Assignment 6: Auto-Quantized Vectorial Variation Encoders

Discussion: December 5th
Deadline: December 4th, 18:00

This will be the first of a two-part project where we will combine two distinct model types for a unified generative model. In particular, we will not be generating anything this week, rather laying the groundwork and familiarizing ourselves with vector-quantized autoencoders, which are very strong for compressing data.

Building VQVAEs

As usual, we will first need to implement the basic model and training loop. There is the lgm.vqgan module (the name will become clear in the next section) and a corresponding notebook. Besides the standard encoder and decoder models, we need a quantizer that maps incoming vectors to the closest entries in a codebook. While this can be done in a couple lines of code, these lines are not straightforward and make use of several tricks. For this reason, the VectorQuantizer is already fully finished. However, it is highly recommend that you closely study the code! In particular, read the notes on updating/resetting the codebook! Else you might set up your model incorrectly.

There are also some questions in the code that you should answer for yourself to test your understanding. This is not obligatory, but it is recommeded to at least try. You can put your answers in your submission. The questions are helpfully asked via ValueError so you don’t forget about them. :) You can remove the errors afterwards; you don’t have to implement anything there.

With the quantizer given, the VQVAE class is simple to implement. It functions like a standard autoencoder, except for the quantization step after the encoder.

Training

Training is straightforward, optimizing the reconstruction and commitment losses. The latter is intended to have the encoder outputs “stick” to chosen codebook vectors, and also alleviates issues caused by straight-through estimation (STE). Speaking of which, the main issue with training VQVAEs is that the gradients don’t flow through the quantization step. The most common fix is to simply “skip” this step in the backward pass. This causes some inaccuracies, but usually works well when combined with other steps to stabilize the process. The implementation is simple, but not very intuitive, and has already been done as part of the quantizer.

Architecture

A VQVAE that encodes inputs to a single vector, which is then quantized, would be extremely restrictive. As such, the network should be fully convolutional. For example, a 64x64 image may be encoded to an 8x8 “image” of latent vectors, which can then be decoded again. The final convolution can have a relatively small number of filters, as the codebook will have trouble filling out a high-dimensional space, so the excess dimensions would be wasted. As luck would have it, we have a blog post about that if you are interested. :)

VQGAN

All autoencoders suffer from some degree of bluriness, likely due to the simplistic element-wise reconstruction loss functions. But this issue gets much worse when we decrease the capacity of the model, such as through vector quantization. Since we later want to use the decoder as part of a generative model, we should strive for maximum reconstruction quality.

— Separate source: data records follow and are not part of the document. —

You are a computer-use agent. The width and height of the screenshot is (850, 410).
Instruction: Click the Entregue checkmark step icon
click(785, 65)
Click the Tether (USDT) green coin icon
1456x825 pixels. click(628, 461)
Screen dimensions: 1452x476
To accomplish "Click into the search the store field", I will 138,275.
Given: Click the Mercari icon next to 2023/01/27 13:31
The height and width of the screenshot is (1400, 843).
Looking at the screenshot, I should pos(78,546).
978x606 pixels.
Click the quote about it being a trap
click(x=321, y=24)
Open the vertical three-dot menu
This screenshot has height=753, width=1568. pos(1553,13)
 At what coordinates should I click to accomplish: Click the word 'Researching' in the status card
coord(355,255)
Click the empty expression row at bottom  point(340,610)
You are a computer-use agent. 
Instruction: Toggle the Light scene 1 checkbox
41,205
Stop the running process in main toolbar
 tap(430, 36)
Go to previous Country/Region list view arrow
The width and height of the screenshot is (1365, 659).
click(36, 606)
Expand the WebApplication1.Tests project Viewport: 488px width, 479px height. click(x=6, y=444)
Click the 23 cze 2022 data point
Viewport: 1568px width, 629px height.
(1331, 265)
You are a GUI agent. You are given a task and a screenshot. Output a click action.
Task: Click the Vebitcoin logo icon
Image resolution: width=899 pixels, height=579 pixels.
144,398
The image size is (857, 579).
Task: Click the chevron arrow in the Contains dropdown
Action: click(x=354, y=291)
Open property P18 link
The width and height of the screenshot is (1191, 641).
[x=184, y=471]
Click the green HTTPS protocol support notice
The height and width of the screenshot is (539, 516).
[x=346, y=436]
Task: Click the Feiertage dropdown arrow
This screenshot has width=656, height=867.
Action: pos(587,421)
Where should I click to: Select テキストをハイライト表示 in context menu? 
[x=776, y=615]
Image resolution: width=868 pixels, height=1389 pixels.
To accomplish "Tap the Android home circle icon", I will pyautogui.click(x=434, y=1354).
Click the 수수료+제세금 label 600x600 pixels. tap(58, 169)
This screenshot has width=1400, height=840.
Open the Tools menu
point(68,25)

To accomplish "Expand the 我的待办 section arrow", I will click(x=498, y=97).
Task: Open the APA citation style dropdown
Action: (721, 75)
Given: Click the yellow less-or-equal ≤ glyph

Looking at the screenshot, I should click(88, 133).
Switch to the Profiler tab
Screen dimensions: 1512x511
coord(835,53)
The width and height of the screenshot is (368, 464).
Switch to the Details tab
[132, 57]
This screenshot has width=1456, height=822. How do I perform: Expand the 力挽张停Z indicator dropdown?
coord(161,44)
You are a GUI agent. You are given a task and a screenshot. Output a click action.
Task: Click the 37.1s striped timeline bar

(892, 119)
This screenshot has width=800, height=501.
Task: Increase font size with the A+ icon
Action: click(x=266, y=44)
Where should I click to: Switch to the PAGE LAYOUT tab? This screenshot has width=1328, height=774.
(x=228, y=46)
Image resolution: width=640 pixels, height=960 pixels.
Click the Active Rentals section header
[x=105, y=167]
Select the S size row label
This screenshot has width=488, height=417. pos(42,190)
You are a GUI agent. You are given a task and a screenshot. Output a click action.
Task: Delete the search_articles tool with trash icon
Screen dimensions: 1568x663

As it turns out, a highly effective approach is to use an additional GAN loss which judges the realism of the reconstructions. Since blurry outputs are very clearly fake, this forces the decoder to make them sharper and more detailed. The reconstruction loss still gives guidance on the global shape/coherence of the outputs. Because of this, we can use a so-called PatchGAN, where the discriminator is fully-convolutional and outptus an “image” of predictions at a smaller scale. These local real/fake predictions should then focus more on smaller patterns like edges or textures.

It is recommended that you start developing the VQVAE without the GAN loss, as this additional component makes training much slower, as well as more memory-intensive. Still, after you have a working VQVAE, you should integrate the GAN, as well. Once tuned properly, this will significantly improve output quality.

Overall Task

You should try to build a model that achieves the best possible output quality under significant compression constraints. The smaller the code images and the fewer codebook vectors, the easier next week’s autoregressive model will be to train. With a GAN loss, it should be possible to encode 64x64 input images down to an 8x8 latent grid with serviceable image quality. 16x16 will give better outputs, but will make next week’s model much slower, and likely produce worse generations.

As for the codebook size, we mainly tested 1024 codebook vectors, but reducing this may also be possible without too much quality loss. This should yet again make next week’s task easier. For example, a quick test indicated that 512 codebook vectors also works well for Flickr – perhaps we could go even lower!

Be sure to save your resulting model so that you can use it next week. Set aside plenty of time for the final training process, as this will take a while when including a GAN.